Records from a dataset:

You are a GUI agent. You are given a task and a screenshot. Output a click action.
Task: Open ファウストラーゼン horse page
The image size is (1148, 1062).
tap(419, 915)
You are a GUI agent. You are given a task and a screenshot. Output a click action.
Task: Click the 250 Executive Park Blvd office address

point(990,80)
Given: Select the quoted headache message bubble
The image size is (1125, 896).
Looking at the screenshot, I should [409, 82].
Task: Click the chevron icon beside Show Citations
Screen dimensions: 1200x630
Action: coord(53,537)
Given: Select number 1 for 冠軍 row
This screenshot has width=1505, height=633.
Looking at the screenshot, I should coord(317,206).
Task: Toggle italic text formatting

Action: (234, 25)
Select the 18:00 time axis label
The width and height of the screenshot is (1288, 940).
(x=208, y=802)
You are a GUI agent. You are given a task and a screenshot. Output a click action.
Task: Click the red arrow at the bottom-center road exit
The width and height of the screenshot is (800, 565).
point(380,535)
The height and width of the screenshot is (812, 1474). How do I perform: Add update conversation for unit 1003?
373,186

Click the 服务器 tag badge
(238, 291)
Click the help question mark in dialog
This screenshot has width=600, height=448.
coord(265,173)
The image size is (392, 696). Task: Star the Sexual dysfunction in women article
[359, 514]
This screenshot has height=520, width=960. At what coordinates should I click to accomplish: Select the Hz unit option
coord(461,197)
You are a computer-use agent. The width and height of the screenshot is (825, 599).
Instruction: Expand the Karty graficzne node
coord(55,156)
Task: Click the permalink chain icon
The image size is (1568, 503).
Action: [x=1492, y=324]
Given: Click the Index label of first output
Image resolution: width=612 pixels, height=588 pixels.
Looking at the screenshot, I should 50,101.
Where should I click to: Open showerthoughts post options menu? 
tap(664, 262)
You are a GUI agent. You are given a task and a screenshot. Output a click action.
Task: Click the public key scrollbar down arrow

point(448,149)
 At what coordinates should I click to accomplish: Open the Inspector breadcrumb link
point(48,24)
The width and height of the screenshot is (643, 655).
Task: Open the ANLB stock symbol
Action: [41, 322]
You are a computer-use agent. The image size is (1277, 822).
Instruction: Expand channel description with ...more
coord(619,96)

_WHAT YOU ARE ASKED TO DO_
Nothing from before the line containing "Instruction: Expand channel" should appear; copy that line and each one after it through the last line of the entries, exactly.

_THE COMPLETED TASK_
Instruction: Expand channel description with ...more
coord(619,96)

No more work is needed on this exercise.